Emporio Armani Spring 2023 Ready-to-Wear Collection

Street Fashion


In the permanent display at Armani/Silos—the exhibition space across the Via Bergognone from today’s Emporio show venue—the oeuvre of the great man is displayed and contextualized under three categories: Androgynous, Ethnicities, and Stars. To a greater or lesser extent, this evening’s show displayed elements of each. You could certainly see stars (and the influencer-packed audience) wearing many of the pieces here, especially the glittering sheer mesh dresses in the finale. And there was plenty of soft, pastel-hued androgyny presented against a decent dose of the soft-shouldered tailoring upon which Giorgio Armani has built his immense success. However, today’s most-emphasized Armani chord was arguably, as the Silos puts it: “The strong influence of non-Western cultures…he uses elements inspired by faraway ethnicities and interprets them with his signature style. Africa, China, Japan, Persia, Arabia, Syria, and Polynesia are some of the places that have inspired the designer.”
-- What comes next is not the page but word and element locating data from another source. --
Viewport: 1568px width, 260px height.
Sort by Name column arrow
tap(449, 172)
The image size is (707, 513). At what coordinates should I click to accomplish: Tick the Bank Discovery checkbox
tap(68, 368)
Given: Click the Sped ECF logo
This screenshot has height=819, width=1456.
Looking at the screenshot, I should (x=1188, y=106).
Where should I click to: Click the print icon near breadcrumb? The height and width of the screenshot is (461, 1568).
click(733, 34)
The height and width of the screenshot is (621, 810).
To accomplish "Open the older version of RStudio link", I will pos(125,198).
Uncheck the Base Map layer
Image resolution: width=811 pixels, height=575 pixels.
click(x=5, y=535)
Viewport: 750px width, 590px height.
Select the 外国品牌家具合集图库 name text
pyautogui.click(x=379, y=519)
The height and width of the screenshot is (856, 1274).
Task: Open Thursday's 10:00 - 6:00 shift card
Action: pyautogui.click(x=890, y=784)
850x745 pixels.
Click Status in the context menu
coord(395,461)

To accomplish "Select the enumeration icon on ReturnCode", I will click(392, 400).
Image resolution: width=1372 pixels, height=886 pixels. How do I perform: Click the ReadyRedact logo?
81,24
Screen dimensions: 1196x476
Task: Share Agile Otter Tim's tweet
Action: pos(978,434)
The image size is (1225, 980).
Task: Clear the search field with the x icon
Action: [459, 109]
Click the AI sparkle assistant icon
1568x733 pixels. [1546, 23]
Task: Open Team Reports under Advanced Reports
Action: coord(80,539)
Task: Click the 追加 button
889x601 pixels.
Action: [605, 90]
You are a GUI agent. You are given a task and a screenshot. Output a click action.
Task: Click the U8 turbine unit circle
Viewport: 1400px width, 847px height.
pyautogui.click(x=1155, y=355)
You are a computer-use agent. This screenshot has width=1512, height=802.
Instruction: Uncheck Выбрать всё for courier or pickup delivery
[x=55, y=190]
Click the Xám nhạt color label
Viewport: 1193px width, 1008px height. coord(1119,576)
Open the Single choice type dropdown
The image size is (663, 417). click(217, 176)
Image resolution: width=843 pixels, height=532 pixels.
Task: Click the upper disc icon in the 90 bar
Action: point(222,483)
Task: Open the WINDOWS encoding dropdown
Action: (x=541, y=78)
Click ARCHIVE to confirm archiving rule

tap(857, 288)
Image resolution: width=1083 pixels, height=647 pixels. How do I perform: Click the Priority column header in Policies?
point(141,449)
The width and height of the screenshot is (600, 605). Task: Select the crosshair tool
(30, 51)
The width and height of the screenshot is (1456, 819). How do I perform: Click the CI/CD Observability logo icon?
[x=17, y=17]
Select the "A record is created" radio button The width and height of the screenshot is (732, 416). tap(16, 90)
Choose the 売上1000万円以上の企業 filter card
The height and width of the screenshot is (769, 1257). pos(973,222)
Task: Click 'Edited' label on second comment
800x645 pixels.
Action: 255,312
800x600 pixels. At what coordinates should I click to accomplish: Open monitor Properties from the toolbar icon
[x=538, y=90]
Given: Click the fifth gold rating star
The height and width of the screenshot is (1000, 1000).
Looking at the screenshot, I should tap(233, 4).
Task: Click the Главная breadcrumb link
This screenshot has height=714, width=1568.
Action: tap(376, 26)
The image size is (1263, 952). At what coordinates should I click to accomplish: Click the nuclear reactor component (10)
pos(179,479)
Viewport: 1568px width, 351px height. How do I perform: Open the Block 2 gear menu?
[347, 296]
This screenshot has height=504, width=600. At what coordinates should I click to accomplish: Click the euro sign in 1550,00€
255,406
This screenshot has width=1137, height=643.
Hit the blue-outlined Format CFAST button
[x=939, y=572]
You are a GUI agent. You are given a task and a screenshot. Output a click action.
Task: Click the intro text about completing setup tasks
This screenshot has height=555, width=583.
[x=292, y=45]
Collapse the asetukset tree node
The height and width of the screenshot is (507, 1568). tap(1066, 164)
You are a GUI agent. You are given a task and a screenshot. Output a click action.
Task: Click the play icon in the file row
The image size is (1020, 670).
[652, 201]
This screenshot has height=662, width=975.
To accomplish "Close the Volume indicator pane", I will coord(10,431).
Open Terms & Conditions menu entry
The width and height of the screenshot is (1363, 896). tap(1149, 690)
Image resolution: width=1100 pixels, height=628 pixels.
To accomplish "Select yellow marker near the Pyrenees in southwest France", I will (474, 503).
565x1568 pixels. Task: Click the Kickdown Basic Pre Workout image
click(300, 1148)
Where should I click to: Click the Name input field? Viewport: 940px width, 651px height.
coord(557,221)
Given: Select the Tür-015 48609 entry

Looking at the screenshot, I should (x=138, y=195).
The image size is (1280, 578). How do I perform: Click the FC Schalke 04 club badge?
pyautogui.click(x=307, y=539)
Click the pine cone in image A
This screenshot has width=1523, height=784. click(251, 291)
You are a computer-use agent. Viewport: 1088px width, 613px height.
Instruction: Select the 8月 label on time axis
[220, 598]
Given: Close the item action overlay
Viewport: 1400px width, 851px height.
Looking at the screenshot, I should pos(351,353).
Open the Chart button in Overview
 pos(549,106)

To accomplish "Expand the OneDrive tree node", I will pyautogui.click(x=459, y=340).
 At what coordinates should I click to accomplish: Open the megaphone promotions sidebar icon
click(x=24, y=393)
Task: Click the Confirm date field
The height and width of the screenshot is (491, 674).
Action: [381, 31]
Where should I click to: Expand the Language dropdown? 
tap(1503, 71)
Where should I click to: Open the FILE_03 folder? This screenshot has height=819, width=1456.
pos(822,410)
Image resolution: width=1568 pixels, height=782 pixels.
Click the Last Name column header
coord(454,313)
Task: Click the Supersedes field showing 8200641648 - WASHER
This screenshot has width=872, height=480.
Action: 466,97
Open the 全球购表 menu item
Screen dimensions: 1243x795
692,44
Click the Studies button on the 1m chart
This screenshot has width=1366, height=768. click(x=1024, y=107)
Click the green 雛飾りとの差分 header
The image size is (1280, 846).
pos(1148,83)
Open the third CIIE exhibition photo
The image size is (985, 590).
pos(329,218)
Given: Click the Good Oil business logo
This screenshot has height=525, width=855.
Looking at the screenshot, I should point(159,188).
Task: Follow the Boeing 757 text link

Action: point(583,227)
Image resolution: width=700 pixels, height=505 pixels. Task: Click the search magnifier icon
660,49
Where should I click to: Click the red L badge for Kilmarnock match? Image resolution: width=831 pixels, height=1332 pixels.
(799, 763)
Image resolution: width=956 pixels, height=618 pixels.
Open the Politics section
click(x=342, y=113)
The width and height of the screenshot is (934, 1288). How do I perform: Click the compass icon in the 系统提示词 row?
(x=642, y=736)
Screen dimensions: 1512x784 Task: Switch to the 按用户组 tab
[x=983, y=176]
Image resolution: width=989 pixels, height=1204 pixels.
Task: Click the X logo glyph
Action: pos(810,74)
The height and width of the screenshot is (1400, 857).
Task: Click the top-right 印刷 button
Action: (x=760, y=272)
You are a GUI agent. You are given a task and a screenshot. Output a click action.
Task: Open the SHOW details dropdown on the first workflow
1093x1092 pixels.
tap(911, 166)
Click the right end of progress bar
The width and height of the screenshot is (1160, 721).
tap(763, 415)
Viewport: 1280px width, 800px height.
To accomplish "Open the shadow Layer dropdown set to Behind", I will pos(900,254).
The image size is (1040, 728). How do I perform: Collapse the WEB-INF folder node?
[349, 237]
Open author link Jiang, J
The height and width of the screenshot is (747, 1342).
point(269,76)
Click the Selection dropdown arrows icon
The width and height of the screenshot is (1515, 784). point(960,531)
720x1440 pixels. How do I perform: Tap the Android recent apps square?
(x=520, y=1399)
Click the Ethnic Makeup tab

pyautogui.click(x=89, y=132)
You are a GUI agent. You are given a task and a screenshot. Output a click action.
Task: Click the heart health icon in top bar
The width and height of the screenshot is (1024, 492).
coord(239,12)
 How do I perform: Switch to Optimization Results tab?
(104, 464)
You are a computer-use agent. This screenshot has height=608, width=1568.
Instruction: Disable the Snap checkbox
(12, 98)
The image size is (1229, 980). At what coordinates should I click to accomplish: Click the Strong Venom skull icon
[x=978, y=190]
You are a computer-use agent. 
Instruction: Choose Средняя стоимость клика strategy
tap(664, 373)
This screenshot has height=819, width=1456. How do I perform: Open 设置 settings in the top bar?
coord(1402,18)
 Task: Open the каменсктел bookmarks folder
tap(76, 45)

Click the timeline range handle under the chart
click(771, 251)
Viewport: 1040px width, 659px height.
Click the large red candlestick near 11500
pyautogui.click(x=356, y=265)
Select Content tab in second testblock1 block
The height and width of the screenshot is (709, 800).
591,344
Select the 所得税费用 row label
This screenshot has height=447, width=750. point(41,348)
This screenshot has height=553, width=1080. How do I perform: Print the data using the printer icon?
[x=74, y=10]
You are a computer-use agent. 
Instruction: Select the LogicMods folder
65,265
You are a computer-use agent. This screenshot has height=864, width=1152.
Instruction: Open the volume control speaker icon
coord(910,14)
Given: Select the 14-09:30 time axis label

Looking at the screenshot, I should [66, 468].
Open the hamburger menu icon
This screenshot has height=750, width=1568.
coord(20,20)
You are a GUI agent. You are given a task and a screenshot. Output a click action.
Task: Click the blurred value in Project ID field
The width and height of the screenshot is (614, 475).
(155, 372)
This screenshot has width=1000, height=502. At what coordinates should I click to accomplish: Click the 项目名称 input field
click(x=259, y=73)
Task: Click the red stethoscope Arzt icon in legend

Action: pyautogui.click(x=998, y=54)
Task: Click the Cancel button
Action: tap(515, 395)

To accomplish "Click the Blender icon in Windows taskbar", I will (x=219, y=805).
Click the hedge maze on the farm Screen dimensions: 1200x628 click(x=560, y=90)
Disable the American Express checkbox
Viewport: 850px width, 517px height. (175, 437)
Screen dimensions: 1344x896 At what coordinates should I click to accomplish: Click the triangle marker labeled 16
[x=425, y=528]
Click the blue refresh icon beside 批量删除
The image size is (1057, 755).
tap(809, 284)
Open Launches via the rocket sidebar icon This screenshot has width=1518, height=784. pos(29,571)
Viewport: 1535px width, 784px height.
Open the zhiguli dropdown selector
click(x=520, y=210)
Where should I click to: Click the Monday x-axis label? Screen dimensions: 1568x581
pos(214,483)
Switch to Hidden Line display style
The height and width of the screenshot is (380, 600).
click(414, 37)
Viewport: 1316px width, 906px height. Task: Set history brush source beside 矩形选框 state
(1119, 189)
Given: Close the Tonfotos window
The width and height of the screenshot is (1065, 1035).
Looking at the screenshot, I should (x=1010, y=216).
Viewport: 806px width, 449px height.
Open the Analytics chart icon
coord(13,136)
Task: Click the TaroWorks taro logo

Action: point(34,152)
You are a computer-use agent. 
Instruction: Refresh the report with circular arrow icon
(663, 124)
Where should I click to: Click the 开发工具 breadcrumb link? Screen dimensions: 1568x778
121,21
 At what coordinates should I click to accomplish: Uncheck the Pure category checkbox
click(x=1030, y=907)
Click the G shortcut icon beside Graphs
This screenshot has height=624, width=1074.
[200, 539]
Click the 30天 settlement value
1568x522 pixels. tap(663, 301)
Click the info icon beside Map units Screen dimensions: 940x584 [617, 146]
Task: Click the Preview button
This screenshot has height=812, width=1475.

This transcultural approach seemed to be signaled by the calligraphic archway projected at the back of the runway and the dappled sea surface on its floor. Down it, sometimes singly and sometimes in the groups that are such a runway motif here, the models walked in a myriad of pieces that appeared to be carefully and respectfully fused from a wide-reaching itinerary of inspirational locales and traditions. This reflected both Armani’s global reach and peripatetic eye—as well as his own long-established tradition—and made for a collection that transcended borders.